The Millers were Old German Baptists. They were quietists and pacificists. My dad went to war but I think he must have absorbed some of that demeanor from his mother. "In honor preferring one another" was a verse I heard him quote more than once. He mentioned a growth moment when he saw his brother-in-law Paul Myers send back a food order that wasn't what he had asked for. My Dad had a sort of an aha moment--you can actually get what you really want if you speak up.

5. There were other parenting quips that I remember. "Anything but instant obedience is disobedience." I wonder where he heard that. His father was much more of a hard taskmaster than he was. My father only punished me a few times and never in anger. There was always a reasonable talk before any punishment. For him, it really was about steering in the right direction, not wrath.

In his early years, the saying was, "Anything worth doing is worth doing right." But in later years it became, "Good enough for who it's for." I'm more disposed to the second saying in most things.

6. He put up with my dreaming. I once read about raising worms in a Popular Mechanics magazine. I was going to make lots of money... although he said South Florida was an unlikely place to raise worms. He bought me a tub and, predictably, I was on to something else before he was out for any worms. That tub sat in our backyard for years.

He bought me some wood when, as an 8-year-old or so, I insisted I was going to build a plane to fly my Grandma Shepherd back to Indiana. He bought me leeches and chemicals for a high school project. He bought me computer chips to build a hexadecimal computer I never put together. He bought me a Commodore 64 that I never used to its full potential.

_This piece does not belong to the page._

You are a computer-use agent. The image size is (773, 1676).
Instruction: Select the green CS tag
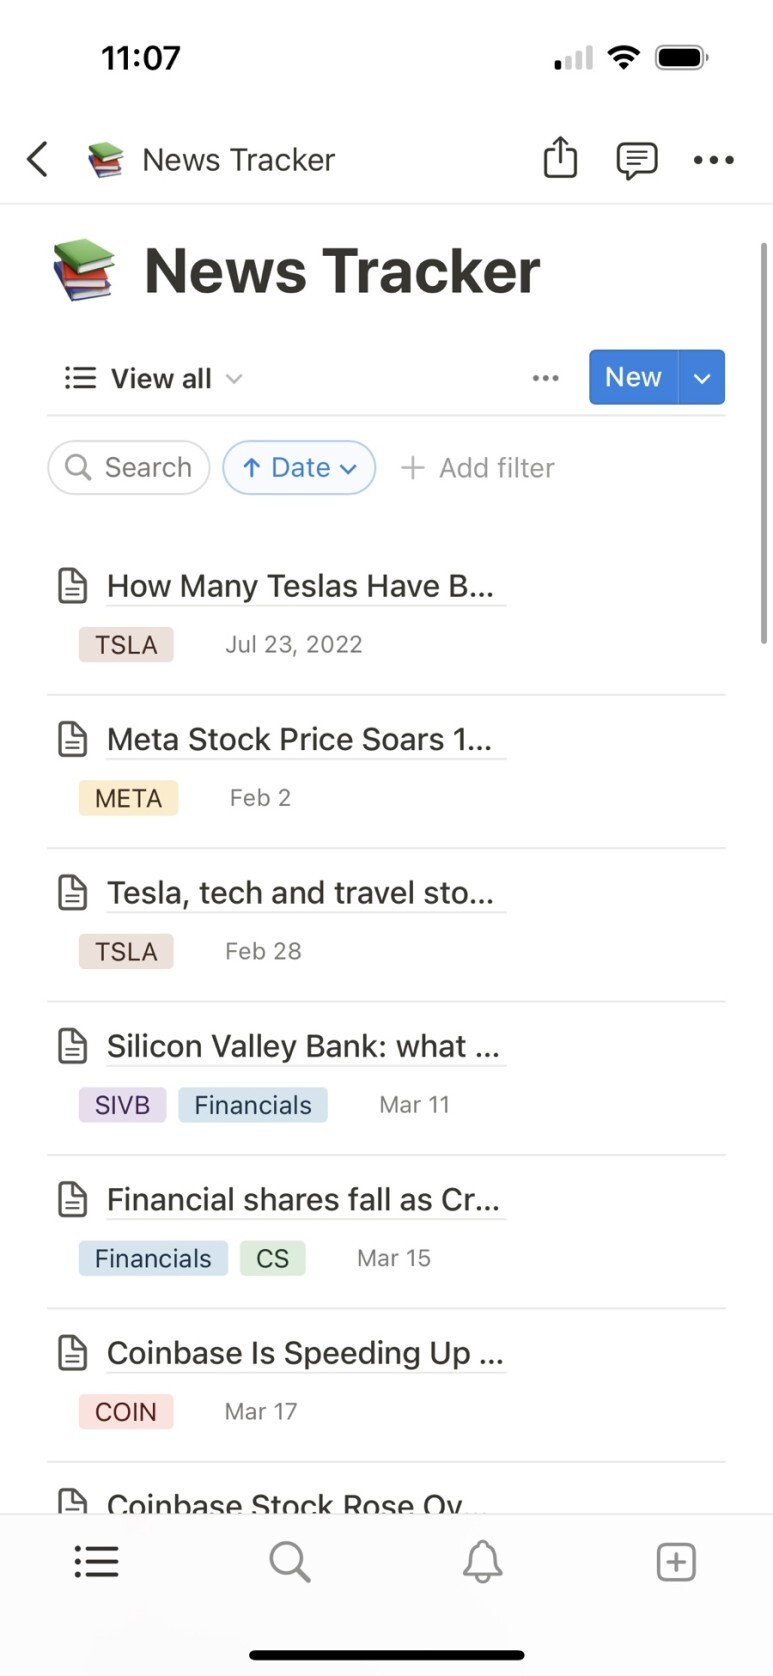tap(272, 1258)
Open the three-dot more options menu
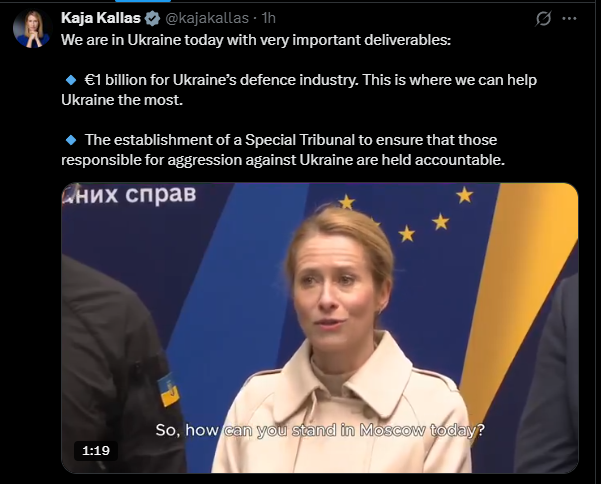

7. In his later years, I always felt like I should be talking to him about something meaningful but I never quite knew what to say. I didn't really know his world, and he didn't know mine. He had never heard of Immanuel Kant, and I knew nothing about cash flow or risk management.

In his later years, he became very anxious. My family can see me taking on those characteristics. It might have been sugar related, the so-called "Miller curse." I took him and mom to the airport about a year before he passed. I dropped them off to park the car, and he was anxious about how I would find them. My mom said, "The same way you would have found us when you were younger." 

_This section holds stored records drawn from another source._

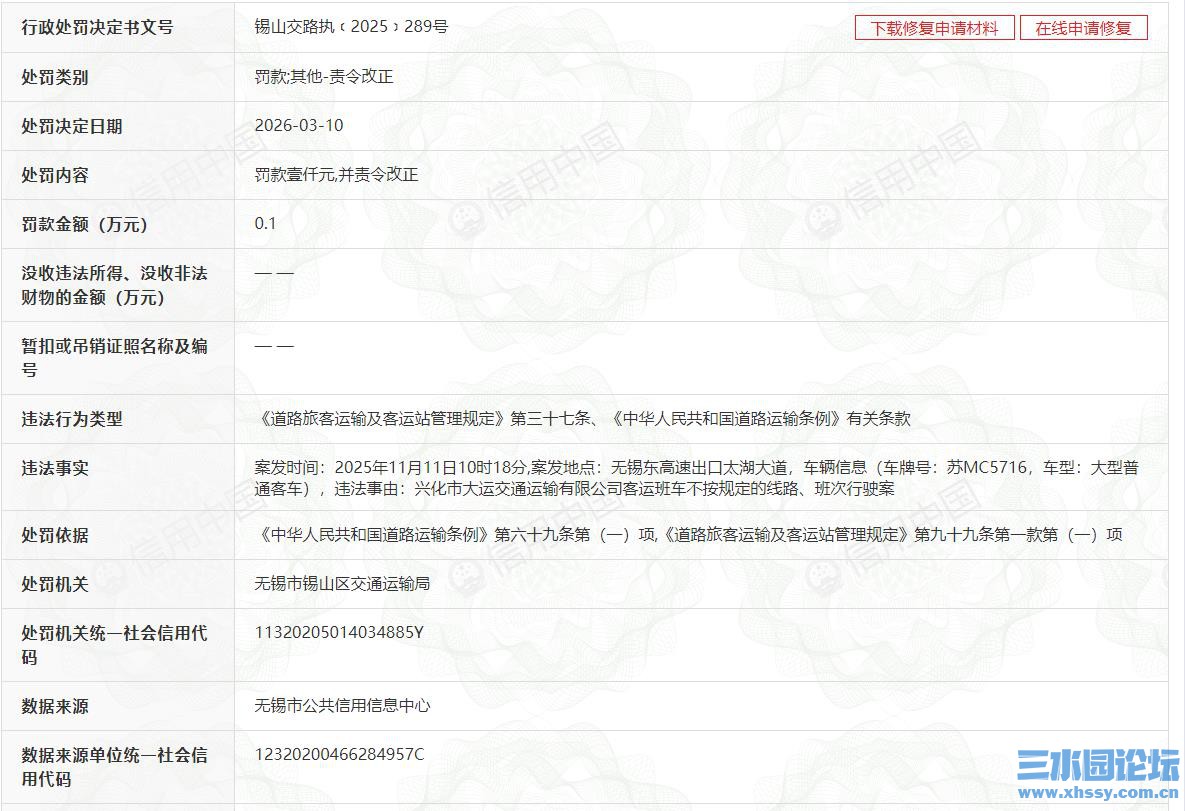Screen dimensions: 1185x811
Task: Click the 处罚依据 content text
Action: (690, 535)
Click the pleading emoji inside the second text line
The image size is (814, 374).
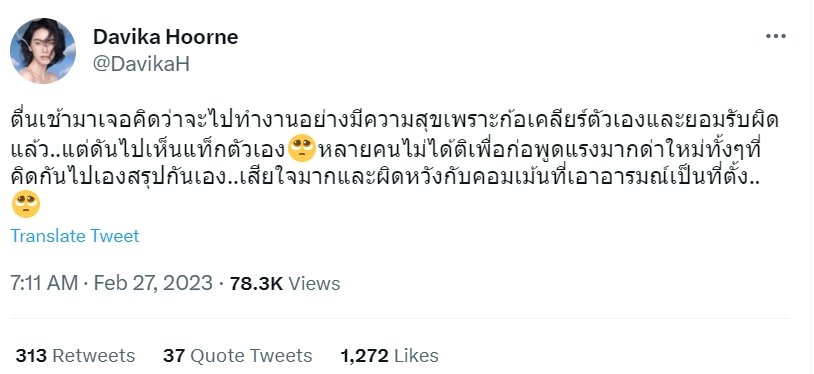pos(302,150)
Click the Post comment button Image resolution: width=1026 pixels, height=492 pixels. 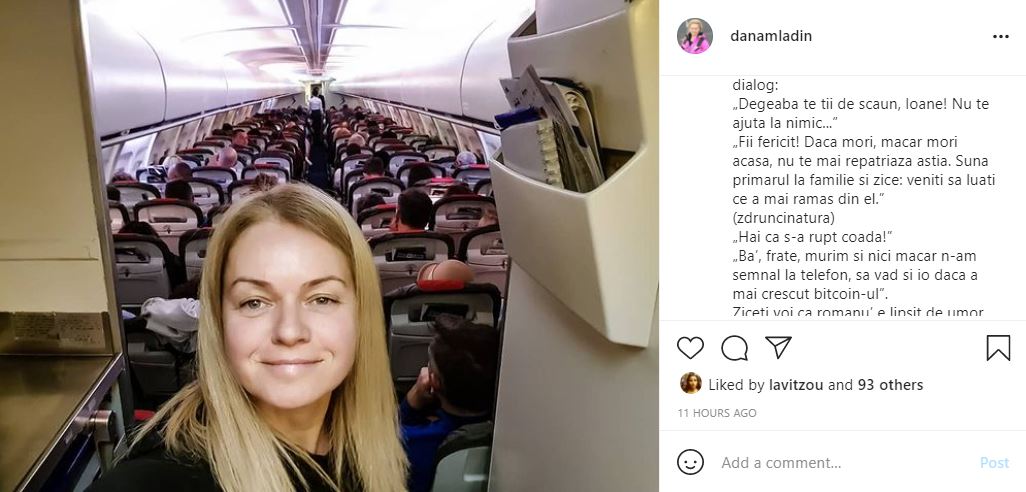[994, 463]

He had a soft heart. As far as I can tell, he was the originator of the "Schenck wave." He would stand outside and wave until the departing person's car was out of sight. He was a "J" personality. He had a schedule. He wanted to keep it. He didn't like to deviate.

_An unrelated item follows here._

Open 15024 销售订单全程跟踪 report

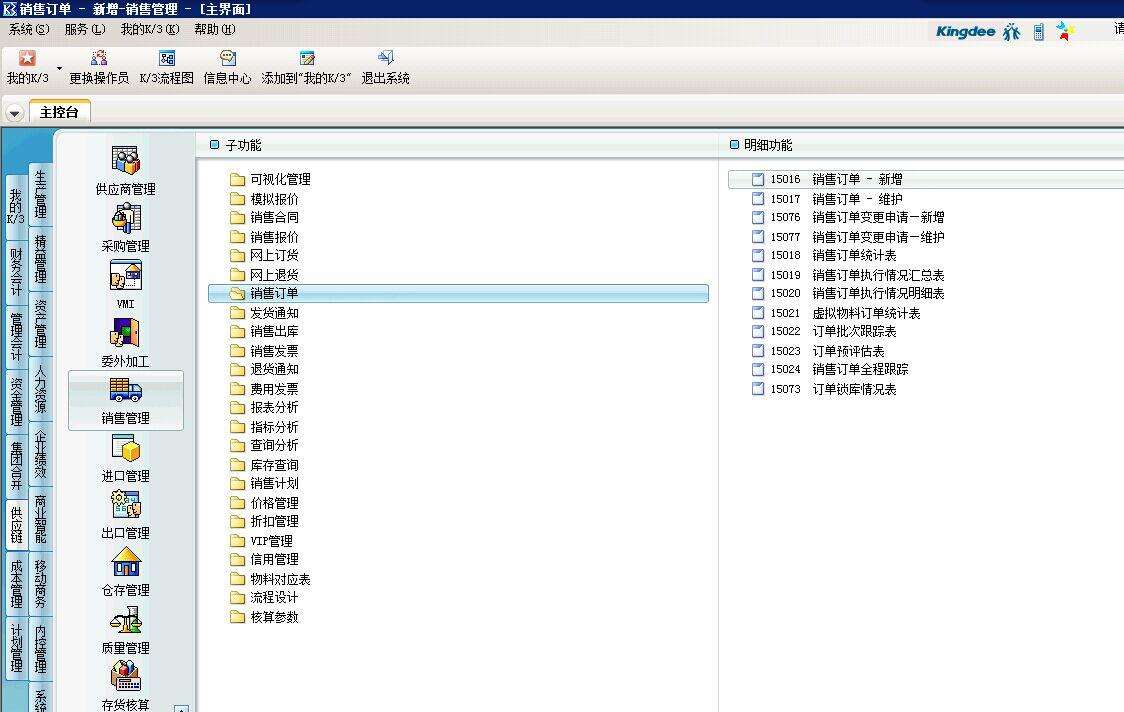860,370
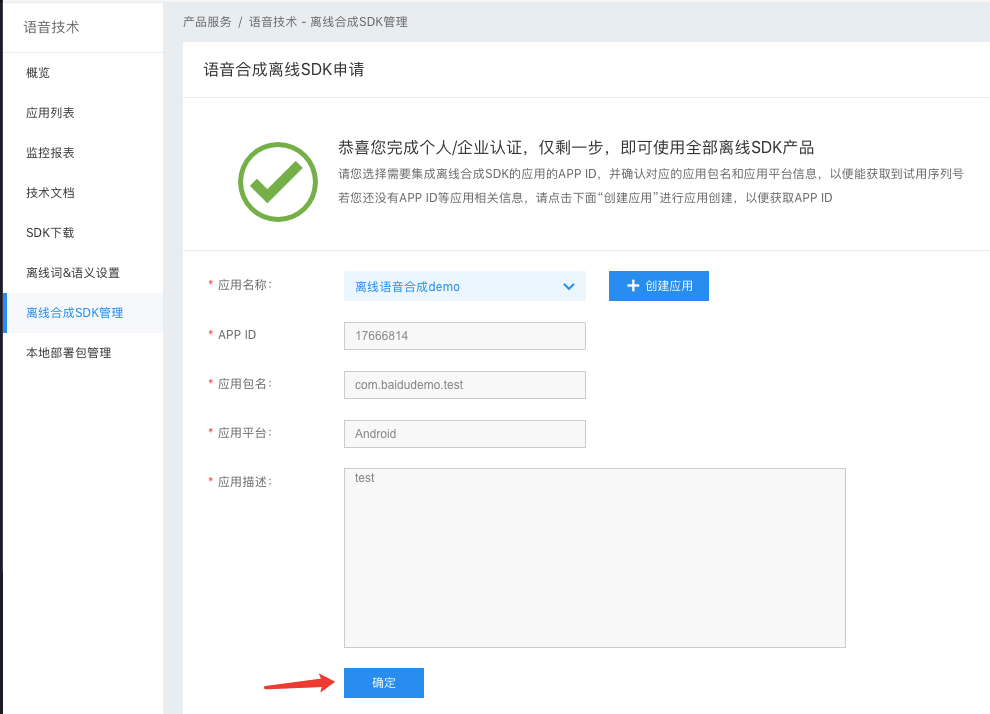
Task: Go to 应用列表 in the sidebar
Action: [x=50, y=113]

But he would. He would protest my mother's openness to side trips and changes of plans. But he almost always fulfilled her wishes. It took a few years to finally go down "Stinking Creek Road," but it did eventually happen.

I hope he knew how much I loved him, how much everyone loved him. I'm sure God welcomed him not as a good and faithful servant but as a good and faithful son. What great love must have overwhelmed him! Then he knew something he probably did not fully understand on earth--God loves him beyond anything he could have understood before.

2 comments:

Martin LaBar said...

He was pretty good at ping-pong.

A good man, a great man.

Joel Conley said...

That was a really nice article. As a father and a son it made me think of my Dad and ponder what my children would write about me.